§ **Problem statement**
Every line in the records below between the one holding "The height and width of the screenshot is (621, 734)." and the one holding "Open the Продажи", inclusive, is to be set down exactly; all other lines are to be left out.

§ **The data**
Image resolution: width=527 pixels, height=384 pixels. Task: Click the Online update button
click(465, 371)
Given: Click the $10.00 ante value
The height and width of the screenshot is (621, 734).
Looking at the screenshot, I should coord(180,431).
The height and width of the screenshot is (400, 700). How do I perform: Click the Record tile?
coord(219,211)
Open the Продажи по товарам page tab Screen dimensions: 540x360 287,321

...

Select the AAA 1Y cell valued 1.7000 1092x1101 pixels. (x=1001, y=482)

==

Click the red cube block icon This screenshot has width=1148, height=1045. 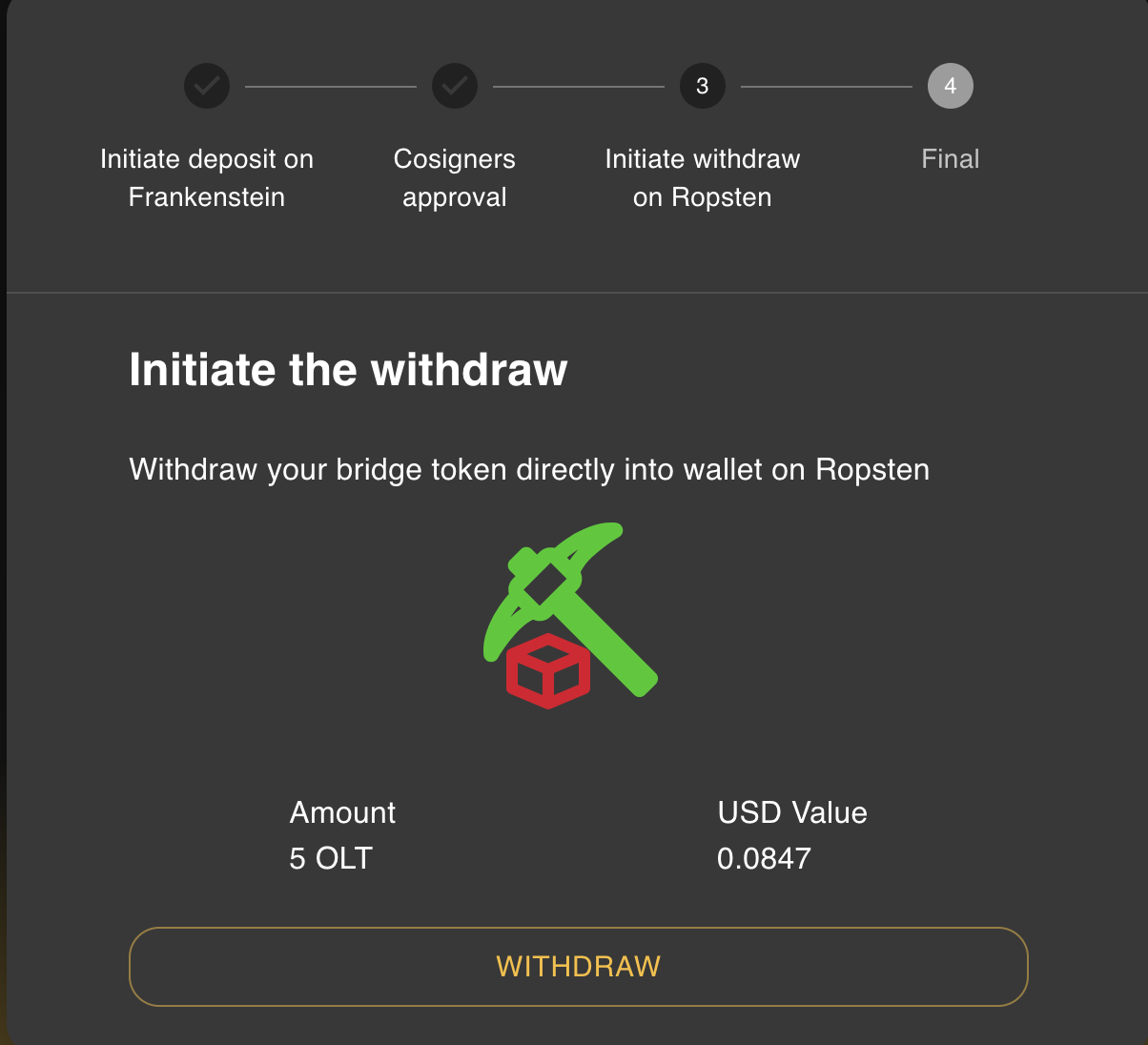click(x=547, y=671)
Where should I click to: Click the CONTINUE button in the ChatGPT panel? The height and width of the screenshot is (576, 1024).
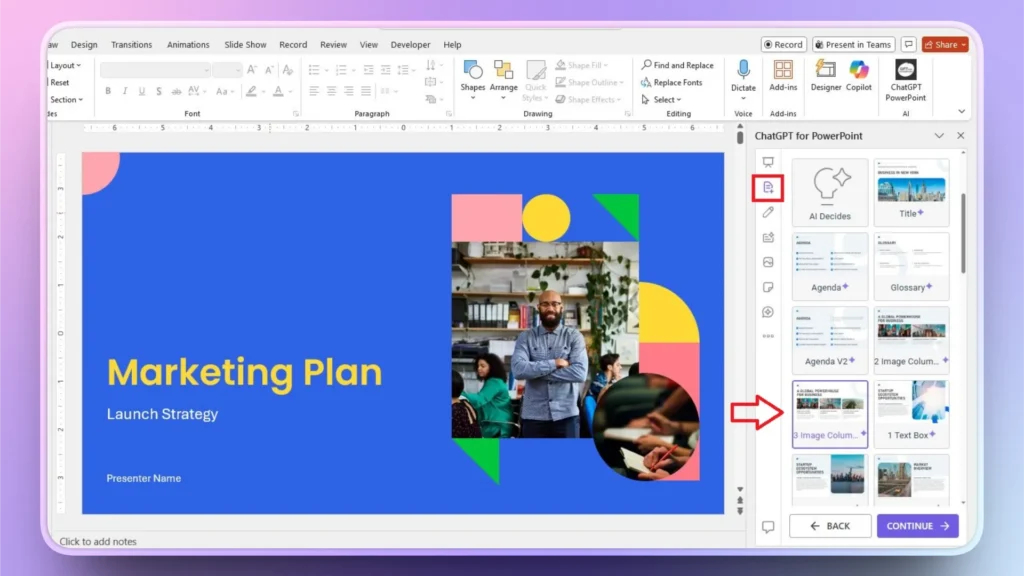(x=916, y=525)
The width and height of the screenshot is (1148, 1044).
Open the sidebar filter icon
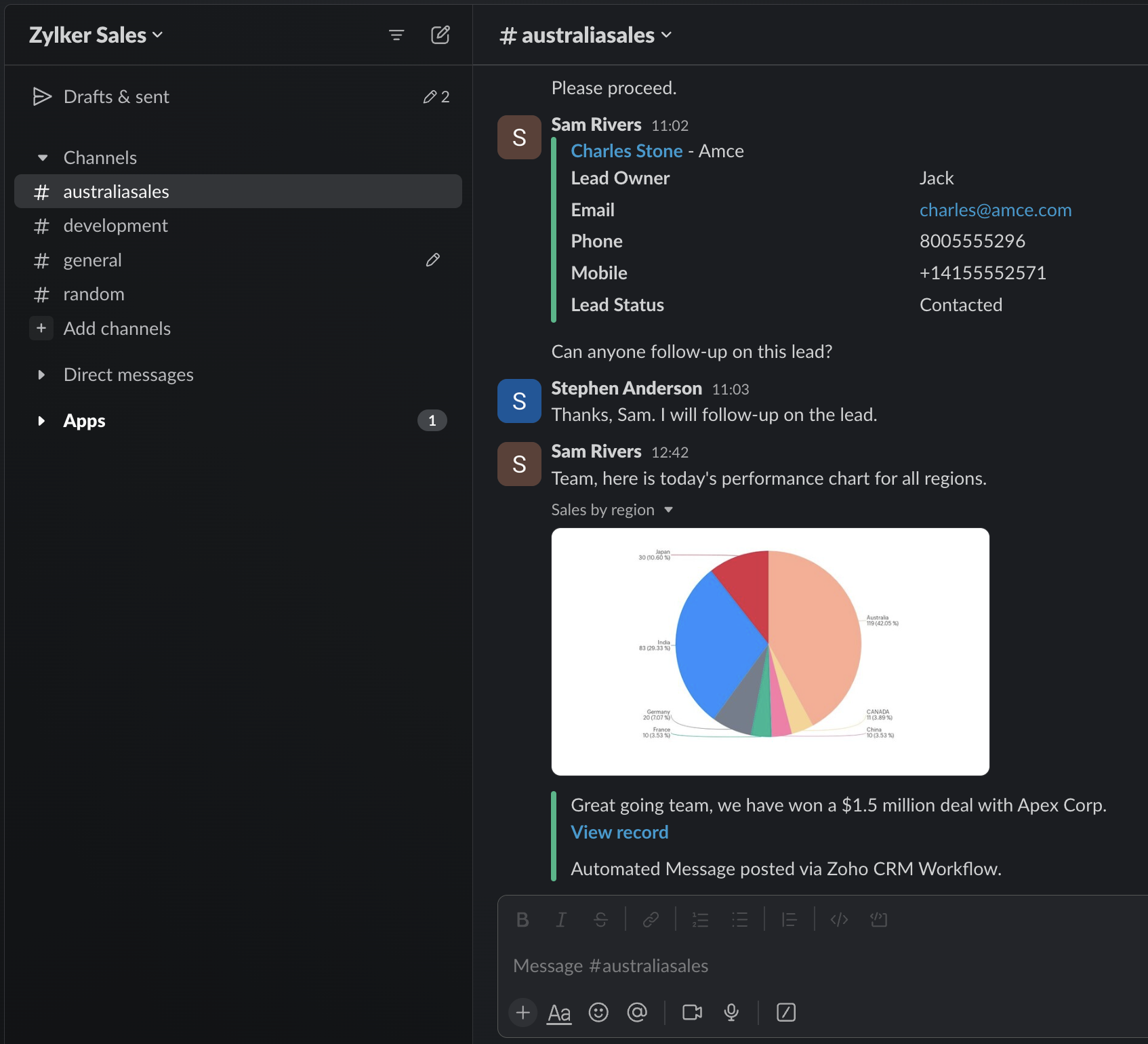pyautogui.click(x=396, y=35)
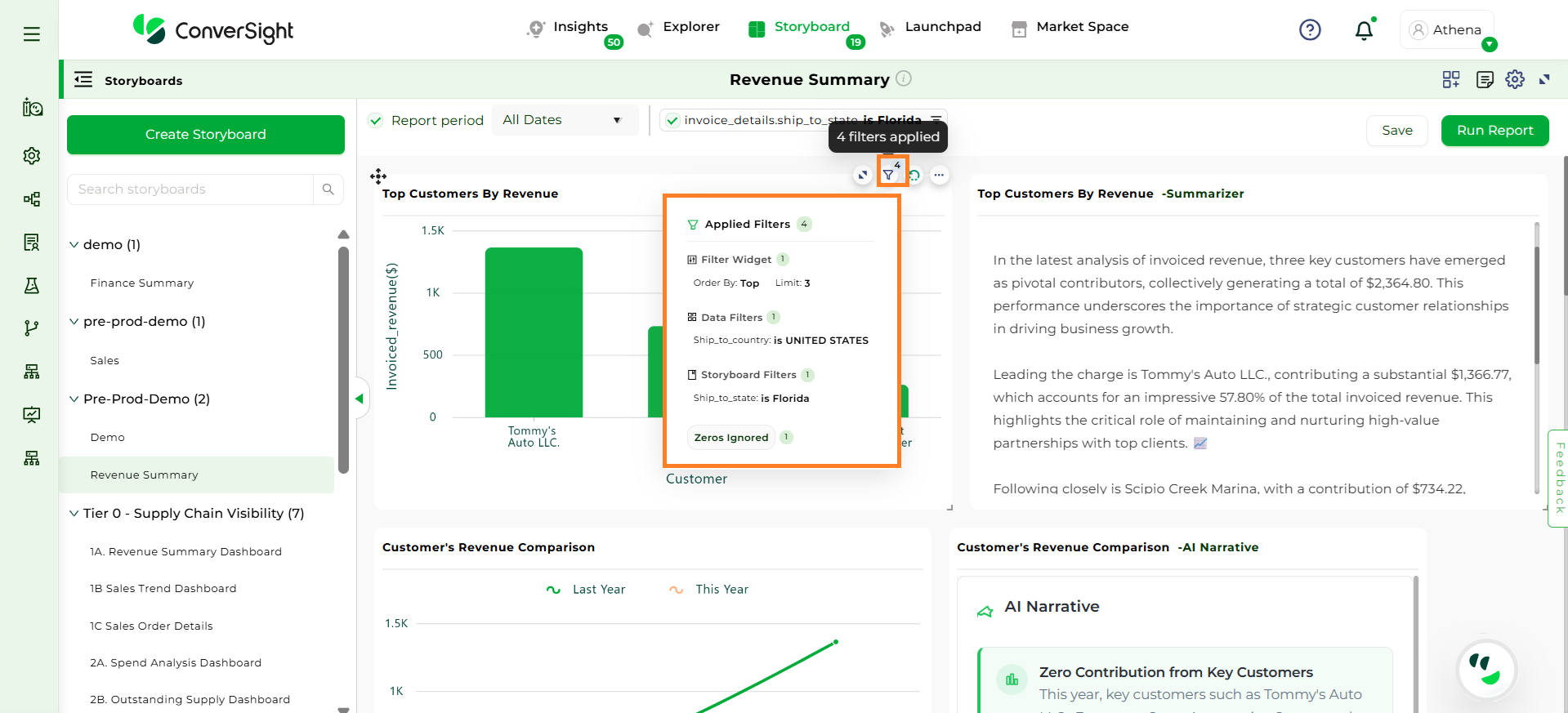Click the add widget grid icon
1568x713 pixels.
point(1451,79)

§ **The answer**
The height and width of the screenshot is (621, 734).
Looking at the screenshot, I should coord(180,431).
The height and width of the screenshot is (400, 700). How do I perform: Click the Record tile?
coord(219,211)
Open the Продажи по товарам page tab Screen dimensions: 540x360 287,321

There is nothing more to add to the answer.